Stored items
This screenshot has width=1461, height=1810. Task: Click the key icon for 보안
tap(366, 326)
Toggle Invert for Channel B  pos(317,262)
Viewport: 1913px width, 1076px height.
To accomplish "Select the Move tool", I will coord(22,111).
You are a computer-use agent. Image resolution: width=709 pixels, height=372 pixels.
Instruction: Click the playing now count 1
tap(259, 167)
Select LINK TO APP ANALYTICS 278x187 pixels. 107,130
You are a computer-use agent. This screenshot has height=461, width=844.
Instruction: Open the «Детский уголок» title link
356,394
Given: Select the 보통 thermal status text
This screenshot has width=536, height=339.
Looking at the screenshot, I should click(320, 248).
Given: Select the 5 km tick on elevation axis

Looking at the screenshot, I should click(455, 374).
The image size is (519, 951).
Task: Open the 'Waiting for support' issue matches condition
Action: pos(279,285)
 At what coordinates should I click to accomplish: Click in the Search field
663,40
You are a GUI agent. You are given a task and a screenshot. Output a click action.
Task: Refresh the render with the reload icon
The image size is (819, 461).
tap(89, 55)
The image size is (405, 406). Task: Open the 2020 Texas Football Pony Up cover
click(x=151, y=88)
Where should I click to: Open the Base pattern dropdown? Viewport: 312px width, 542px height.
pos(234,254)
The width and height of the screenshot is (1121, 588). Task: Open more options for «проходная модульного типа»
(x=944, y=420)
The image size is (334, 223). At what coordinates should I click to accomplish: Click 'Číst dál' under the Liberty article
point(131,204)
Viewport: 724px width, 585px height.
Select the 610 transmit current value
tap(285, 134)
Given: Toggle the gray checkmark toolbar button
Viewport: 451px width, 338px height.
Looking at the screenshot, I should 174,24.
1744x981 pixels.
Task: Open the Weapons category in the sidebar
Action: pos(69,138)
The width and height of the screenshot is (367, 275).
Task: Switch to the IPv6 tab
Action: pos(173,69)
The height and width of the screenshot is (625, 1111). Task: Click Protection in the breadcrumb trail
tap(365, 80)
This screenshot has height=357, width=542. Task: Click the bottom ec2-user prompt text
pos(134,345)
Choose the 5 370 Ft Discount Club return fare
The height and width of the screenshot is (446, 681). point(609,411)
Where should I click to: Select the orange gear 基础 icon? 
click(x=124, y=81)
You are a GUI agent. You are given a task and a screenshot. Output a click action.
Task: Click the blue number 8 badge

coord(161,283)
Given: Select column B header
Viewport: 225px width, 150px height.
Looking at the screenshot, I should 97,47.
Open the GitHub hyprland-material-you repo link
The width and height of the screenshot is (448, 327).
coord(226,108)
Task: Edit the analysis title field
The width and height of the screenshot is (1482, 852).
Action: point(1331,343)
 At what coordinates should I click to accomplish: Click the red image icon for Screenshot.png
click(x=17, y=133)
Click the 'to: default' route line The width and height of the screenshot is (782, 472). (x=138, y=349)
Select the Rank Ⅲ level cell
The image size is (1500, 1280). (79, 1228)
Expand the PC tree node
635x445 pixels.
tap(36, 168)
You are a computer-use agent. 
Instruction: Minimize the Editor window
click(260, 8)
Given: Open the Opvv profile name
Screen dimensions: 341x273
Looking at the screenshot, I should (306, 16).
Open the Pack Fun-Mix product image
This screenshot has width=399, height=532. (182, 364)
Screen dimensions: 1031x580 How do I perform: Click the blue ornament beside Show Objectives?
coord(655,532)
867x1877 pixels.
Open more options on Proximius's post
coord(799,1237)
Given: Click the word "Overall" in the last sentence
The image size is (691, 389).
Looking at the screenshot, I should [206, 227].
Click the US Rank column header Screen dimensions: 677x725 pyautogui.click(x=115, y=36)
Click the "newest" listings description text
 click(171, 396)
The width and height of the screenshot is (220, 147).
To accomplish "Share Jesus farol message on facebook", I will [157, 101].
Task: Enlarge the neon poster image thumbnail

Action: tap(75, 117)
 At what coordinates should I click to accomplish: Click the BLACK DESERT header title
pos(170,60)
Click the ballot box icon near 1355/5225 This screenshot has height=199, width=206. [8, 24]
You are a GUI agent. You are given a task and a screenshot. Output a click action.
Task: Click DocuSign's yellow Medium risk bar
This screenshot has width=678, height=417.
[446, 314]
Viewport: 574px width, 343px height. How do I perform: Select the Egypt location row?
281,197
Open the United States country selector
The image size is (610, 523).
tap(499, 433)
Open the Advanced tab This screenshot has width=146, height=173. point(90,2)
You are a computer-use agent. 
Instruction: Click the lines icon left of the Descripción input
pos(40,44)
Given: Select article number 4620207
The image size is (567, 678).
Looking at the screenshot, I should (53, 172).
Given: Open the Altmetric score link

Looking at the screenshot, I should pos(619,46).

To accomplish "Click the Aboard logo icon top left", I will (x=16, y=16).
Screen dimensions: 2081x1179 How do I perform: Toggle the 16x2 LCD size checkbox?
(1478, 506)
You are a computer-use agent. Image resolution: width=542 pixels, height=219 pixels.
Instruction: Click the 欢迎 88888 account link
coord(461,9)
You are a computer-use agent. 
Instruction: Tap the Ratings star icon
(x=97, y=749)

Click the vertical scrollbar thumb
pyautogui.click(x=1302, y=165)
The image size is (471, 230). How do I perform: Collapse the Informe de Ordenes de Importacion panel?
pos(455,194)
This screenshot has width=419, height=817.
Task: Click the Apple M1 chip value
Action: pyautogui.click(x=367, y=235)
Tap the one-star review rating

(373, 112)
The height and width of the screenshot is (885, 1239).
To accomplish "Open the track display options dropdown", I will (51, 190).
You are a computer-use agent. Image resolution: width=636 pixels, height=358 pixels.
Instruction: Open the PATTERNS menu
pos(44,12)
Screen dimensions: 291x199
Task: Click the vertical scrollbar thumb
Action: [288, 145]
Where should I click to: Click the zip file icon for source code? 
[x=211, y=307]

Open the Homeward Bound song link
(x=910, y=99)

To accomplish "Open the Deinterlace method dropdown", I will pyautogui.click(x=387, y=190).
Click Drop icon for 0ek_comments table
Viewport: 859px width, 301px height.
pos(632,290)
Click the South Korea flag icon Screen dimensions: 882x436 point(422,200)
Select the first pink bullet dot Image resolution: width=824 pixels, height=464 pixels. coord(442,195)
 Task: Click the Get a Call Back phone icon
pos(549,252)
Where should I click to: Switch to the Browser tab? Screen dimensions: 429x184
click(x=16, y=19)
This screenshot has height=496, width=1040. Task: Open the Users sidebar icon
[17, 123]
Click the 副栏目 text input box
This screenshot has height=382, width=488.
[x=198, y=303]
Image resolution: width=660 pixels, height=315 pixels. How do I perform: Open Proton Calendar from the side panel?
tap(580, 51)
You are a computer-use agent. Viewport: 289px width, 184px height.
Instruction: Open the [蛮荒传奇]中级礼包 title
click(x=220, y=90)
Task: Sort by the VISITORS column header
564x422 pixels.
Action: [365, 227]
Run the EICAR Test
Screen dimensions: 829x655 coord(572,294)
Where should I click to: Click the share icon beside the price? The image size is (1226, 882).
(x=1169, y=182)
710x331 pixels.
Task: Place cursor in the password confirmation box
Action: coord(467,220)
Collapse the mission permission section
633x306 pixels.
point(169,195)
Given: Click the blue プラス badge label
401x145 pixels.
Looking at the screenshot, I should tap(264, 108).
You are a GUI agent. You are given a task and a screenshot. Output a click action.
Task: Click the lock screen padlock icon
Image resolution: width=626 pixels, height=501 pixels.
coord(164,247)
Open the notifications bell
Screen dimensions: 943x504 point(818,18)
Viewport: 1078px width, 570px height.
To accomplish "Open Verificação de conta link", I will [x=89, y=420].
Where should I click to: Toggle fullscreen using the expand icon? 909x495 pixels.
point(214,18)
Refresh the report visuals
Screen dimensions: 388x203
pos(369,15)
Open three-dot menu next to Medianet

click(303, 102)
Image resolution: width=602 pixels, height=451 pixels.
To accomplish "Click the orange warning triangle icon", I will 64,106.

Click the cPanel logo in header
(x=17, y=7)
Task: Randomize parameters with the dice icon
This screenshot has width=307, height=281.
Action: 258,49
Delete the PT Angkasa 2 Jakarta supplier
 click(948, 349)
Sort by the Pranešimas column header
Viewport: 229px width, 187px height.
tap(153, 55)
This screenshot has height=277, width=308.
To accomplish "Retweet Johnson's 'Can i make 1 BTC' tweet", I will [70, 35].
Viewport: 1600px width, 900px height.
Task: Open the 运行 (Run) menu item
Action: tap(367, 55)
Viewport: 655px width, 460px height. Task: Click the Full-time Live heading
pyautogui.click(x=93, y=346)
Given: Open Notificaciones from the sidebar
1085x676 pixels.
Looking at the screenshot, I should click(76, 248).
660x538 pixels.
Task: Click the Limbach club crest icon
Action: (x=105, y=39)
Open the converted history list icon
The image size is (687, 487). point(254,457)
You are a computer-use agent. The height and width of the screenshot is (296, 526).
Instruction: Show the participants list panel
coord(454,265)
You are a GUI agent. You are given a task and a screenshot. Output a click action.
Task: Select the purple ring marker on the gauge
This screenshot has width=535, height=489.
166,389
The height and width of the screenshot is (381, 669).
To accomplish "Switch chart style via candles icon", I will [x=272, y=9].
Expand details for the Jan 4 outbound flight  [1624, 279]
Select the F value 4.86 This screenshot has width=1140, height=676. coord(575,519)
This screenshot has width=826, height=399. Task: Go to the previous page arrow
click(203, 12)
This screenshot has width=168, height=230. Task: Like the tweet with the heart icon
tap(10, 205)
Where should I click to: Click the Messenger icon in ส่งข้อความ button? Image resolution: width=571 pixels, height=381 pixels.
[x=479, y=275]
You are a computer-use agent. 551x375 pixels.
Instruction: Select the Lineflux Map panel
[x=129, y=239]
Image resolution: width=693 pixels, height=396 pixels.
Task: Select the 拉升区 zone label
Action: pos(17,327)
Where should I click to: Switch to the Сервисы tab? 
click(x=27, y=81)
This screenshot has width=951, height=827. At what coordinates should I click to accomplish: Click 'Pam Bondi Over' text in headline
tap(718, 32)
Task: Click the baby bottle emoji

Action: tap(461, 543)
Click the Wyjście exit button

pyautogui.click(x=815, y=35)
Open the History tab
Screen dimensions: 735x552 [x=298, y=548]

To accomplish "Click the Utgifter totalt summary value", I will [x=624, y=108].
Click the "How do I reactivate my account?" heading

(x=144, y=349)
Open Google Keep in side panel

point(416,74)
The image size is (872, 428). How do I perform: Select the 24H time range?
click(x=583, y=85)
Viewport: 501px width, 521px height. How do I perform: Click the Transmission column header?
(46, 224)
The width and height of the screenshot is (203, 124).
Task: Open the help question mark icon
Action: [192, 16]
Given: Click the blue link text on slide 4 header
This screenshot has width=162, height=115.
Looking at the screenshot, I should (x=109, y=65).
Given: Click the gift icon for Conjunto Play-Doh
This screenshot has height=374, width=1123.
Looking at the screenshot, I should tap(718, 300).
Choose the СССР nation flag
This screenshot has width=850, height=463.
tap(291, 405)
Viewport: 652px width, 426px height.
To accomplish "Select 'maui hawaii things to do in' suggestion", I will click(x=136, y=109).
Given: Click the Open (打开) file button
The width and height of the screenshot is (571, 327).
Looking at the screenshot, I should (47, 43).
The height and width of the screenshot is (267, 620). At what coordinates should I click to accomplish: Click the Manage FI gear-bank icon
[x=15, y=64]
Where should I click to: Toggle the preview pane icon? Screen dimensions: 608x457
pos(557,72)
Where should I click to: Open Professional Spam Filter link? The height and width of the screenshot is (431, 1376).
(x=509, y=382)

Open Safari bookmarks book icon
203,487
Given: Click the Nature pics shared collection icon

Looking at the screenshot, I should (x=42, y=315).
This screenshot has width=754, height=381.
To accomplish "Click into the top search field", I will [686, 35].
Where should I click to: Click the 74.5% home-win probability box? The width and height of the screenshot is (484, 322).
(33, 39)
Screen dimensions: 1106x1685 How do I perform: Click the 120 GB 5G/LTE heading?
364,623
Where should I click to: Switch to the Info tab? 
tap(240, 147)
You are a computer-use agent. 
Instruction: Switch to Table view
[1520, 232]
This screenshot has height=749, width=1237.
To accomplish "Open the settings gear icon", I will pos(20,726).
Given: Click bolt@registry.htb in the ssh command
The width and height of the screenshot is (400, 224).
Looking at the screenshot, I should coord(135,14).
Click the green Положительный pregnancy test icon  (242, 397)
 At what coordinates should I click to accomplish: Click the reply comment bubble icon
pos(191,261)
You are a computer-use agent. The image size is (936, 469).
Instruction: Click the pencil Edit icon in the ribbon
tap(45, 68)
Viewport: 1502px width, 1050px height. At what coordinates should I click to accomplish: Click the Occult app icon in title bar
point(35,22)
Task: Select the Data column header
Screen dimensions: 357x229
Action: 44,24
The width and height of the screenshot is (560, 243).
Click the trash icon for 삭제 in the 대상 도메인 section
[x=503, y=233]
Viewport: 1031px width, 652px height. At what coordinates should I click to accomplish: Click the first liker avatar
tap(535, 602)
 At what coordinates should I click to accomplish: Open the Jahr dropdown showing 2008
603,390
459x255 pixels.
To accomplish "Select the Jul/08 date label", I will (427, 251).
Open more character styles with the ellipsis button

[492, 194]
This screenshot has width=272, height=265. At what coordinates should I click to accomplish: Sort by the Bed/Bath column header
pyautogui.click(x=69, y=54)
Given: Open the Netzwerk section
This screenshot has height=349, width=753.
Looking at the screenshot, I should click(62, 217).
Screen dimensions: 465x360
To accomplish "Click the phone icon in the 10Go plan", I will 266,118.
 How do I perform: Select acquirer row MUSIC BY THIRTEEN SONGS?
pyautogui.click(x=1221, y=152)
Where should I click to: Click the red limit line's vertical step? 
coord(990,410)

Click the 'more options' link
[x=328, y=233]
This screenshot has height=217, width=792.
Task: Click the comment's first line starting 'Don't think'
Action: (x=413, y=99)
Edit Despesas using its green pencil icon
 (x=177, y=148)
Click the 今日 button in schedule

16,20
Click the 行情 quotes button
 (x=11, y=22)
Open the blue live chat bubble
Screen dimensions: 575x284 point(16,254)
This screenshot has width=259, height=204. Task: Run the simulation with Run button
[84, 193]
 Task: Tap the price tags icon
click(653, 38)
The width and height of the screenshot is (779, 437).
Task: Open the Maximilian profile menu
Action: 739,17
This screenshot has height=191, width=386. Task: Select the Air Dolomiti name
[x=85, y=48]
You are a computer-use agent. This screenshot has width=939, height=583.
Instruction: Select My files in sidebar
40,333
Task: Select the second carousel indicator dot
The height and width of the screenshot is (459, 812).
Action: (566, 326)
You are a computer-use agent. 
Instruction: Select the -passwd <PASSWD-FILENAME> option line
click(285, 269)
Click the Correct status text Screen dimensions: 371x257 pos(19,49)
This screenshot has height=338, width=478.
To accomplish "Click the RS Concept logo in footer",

— Task to complete —
Copy range, inclusive: the line holding "401x145 pixels." to the line holding "Image resolution: width=602". Reproduce exactly those lines of the records above and no others.

— Output —
401x145 pixels.
Looking at the screenshot, I should tap(264, 108).
You are a GUI agent. You are given a task and a screenshot. Output a click action.
Task: Click the lock screen padlock icon
Image resolution: width=626 pixels, height=501 pixels.
coord(164,247)
Open the notifications bell
Screen dimensions: 943x504 point(818,18)
Viewport: 1078px width, 570px height.
To accomplish "Open Verificação de conta link", I will [x=89, y=420].
Where should I click to: Toggle fullscreen using the expand icon? 909x495 pixels.
point(214,18)
Refresh the report visuals
Screen dimensions: 388x203
pos(369,15)
Open three-dot menu next to Medianet

click(303, 102)
Image resolution: width=602 pixels, height=451 pixels.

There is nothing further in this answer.